2 min read

The data breaches are inevitable fallacy

At NZ Business, Kordia regional cyber security business manager Peter Bailey delivers a few home truths about data breaches:

When we hand over our credentials and ID to businesses, we are trusting them. We need to have the assurance that they have measures in place to keep our data safe.
Latitude Finance, the parent company of Gem and Genoapay, recently suffered a major cyber breach which saw 14 million customers impacted across both sides of the Tasman. Personal data was stolen, including drivers’ licences, dates of birth, passport numbers, photos and more. Latitude has confirmed it will not be paying a ransom to retrieve the data – it is yet to be seen whether the cybercriminals responsible will start selling it on the dark web.
… this wasn’t an overly sophisticated attack. The threat actor simply leveraged an employee’s credentials and logged into not one, but two of the company’s service providers. So how did this happen?

The clue is in “Leveraged an employee’s credentials”.

It’s an increasingly common story. Online criminals get hold of passwords or other ways of getting into systems and, once inside, plunder vast amounts of private data.

Or they hold the data to ransom. Ransomware remains the number one threat for most New Zealand businesses.

"People who should know better buy into fallacy"

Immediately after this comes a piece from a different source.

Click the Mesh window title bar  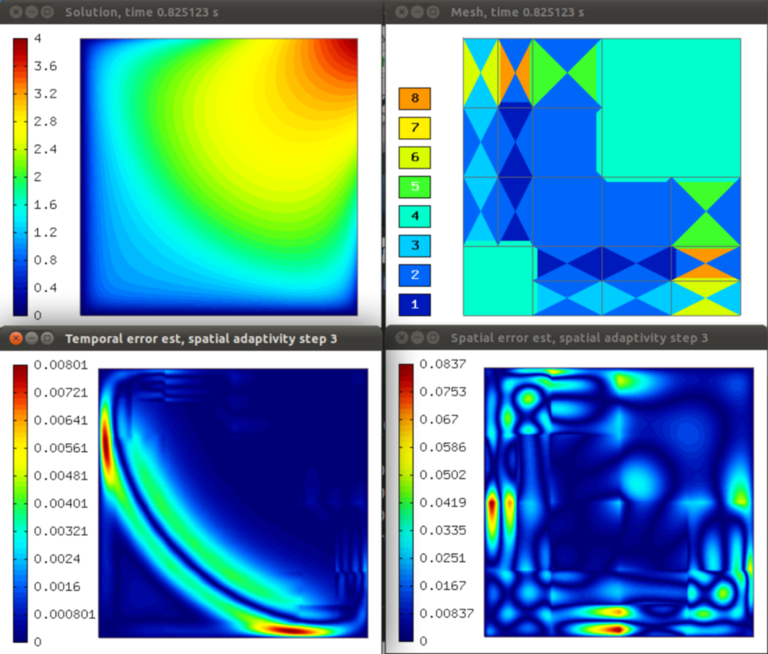point(600,12)
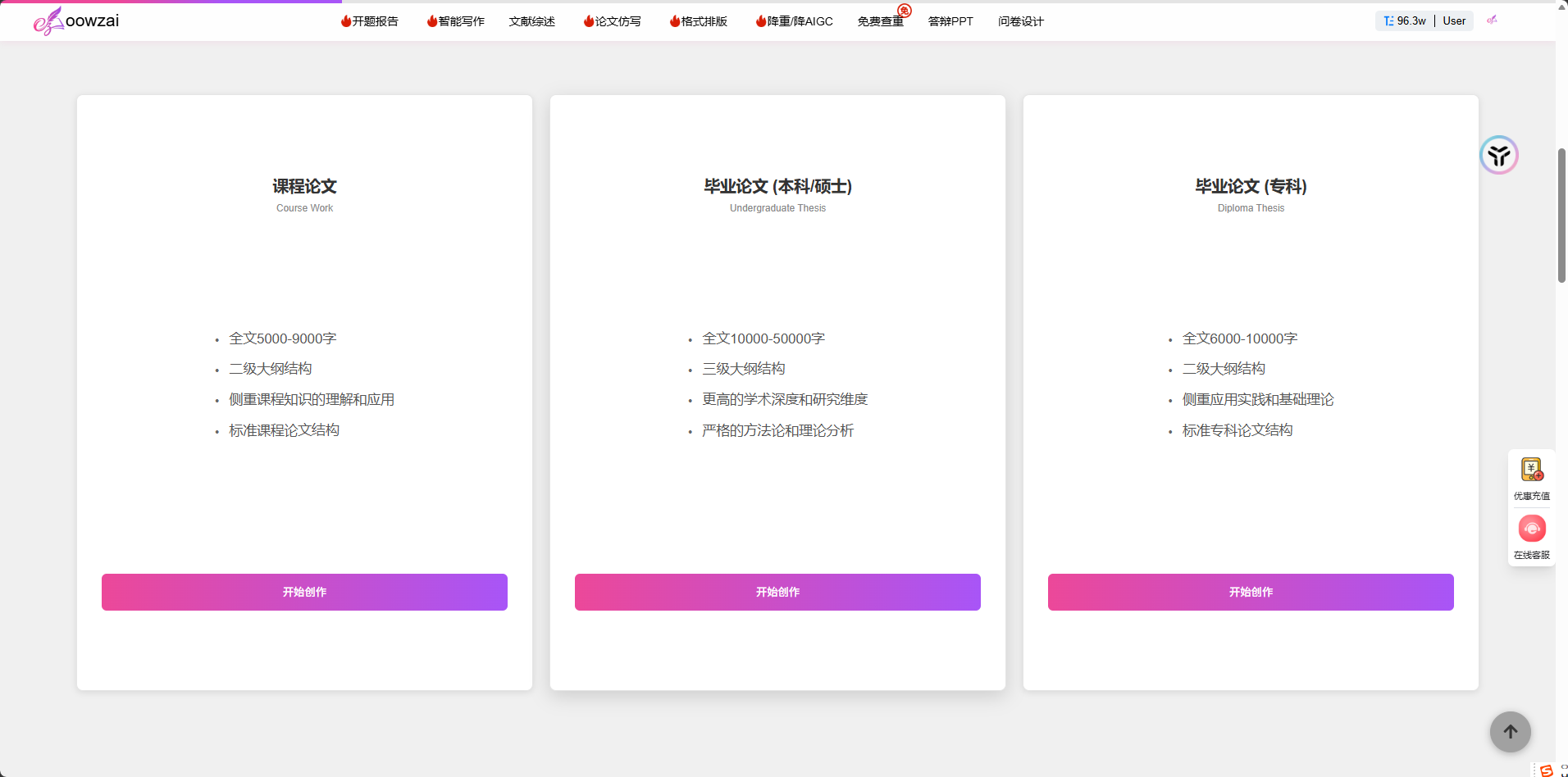Click 开始创作 under 课程论文
The height and width of the screenshot is (777, 1568).
click(x=304, y=592)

Bailey, rightly points out that “It’s a fallacy to believe that data breaches like this one are inevitable.” Yet many people who should know better buy into that fallacy, many information professionals accept these things will happen.

The story goes on to talk about the security best practices that are what company’s hire Bailey’s Kordia team to implement. It is, after all, a sales pitch. But the points he outlines are solid enough but best left to professionals. It’s a good sales pitch.

Bailey doesn’t say so here, but companies in general, and New Zealand businesses in particular, still don’t take data breaches seriously enough. They are often comfortable spending money on perimeter defences and buying services focused on protecting the perimeter.

They should spend more money building defences inside the perimeter, criminals find it far too easy to jump from one place to another once they are inside. And more money on detecting unusual behaviour in areas they, unwisely, consider to be safe.

Moreover companies need to spend more time and money making sure everyone in the business is cyber-security aware. There’s no point building a moat and walls if your gatekeepers are going to give the keys away to marauders.